## Provided records
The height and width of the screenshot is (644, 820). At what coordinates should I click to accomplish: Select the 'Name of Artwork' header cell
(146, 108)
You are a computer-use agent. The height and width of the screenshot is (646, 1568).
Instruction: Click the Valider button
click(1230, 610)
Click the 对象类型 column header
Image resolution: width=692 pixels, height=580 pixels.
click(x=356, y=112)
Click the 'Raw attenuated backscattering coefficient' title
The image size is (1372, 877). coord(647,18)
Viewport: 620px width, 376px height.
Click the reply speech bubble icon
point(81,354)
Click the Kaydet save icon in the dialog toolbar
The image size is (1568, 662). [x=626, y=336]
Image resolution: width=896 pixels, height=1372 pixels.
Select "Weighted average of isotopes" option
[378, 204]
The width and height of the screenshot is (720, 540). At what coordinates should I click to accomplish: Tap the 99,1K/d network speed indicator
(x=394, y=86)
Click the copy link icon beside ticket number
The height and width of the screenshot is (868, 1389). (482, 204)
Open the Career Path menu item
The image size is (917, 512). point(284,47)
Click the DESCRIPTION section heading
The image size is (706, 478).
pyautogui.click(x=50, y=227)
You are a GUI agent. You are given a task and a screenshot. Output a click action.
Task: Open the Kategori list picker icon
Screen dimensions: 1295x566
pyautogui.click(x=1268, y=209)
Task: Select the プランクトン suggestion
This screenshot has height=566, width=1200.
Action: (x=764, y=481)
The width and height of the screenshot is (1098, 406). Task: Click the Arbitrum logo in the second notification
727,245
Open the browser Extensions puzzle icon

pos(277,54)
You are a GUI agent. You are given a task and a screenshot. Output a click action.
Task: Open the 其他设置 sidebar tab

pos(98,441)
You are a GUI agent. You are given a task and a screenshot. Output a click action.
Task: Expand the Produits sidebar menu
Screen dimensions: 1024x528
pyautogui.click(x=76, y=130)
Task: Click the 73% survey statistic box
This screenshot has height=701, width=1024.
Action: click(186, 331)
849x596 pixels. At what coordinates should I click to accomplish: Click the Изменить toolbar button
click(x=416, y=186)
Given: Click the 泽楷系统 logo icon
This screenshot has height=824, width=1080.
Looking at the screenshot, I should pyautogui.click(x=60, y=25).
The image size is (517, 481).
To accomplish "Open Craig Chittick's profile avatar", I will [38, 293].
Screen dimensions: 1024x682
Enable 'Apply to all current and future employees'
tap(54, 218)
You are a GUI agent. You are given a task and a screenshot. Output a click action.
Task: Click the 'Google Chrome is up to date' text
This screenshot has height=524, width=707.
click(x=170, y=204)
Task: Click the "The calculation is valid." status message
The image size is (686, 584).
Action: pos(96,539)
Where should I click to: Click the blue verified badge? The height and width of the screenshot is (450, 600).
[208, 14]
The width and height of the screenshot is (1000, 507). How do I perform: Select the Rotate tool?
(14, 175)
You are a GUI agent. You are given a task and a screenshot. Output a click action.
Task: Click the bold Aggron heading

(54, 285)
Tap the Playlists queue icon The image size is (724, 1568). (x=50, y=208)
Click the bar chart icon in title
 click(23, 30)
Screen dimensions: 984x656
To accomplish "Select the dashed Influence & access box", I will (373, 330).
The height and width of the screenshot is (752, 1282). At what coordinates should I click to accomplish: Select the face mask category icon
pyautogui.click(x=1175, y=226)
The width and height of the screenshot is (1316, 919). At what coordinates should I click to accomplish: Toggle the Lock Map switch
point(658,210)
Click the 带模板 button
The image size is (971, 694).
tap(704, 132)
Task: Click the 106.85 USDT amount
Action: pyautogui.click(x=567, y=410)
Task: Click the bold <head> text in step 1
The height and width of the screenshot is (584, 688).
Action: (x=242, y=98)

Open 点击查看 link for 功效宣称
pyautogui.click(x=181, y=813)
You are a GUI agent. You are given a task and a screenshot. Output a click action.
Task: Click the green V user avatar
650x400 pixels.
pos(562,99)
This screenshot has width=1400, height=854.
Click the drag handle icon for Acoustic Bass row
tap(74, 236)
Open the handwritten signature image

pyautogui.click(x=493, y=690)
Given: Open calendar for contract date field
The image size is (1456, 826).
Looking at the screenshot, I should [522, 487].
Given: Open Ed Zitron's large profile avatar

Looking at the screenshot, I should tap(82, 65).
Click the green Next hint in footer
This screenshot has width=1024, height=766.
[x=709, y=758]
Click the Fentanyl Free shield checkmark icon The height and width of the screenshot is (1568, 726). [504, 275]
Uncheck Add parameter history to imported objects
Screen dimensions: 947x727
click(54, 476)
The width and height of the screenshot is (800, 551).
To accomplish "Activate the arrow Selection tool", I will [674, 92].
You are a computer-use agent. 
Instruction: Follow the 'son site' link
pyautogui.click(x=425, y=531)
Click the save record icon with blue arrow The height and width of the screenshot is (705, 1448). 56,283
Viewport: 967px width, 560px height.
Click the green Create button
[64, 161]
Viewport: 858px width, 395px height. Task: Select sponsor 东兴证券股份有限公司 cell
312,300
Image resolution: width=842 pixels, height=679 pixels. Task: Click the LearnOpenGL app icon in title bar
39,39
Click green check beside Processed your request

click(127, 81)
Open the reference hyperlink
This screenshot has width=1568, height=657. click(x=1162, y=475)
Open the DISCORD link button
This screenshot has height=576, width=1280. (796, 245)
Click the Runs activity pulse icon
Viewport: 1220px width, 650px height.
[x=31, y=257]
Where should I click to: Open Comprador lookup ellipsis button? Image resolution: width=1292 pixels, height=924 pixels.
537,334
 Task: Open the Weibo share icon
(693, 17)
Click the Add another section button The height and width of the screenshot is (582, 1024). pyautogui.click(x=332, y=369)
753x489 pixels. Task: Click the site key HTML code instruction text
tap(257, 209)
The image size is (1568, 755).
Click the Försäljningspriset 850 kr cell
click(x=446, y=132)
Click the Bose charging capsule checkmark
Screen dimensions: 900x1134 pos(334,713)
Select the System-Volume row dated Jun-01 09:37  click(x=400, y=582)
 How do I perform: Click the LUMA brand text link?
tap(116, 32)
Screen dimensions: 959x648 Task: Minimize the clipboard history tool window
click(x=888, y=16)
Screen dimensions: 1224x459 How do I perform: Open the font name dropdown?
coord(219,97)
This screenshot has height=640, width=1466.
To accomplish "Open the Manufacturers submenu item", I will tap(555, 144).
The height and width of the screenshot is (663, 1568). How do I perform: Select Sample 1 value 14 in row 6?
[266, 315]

## Task details
Tally up how many lines in the preceding listing contain the word "arrow". Give nothing but the number.

## Exercise output
2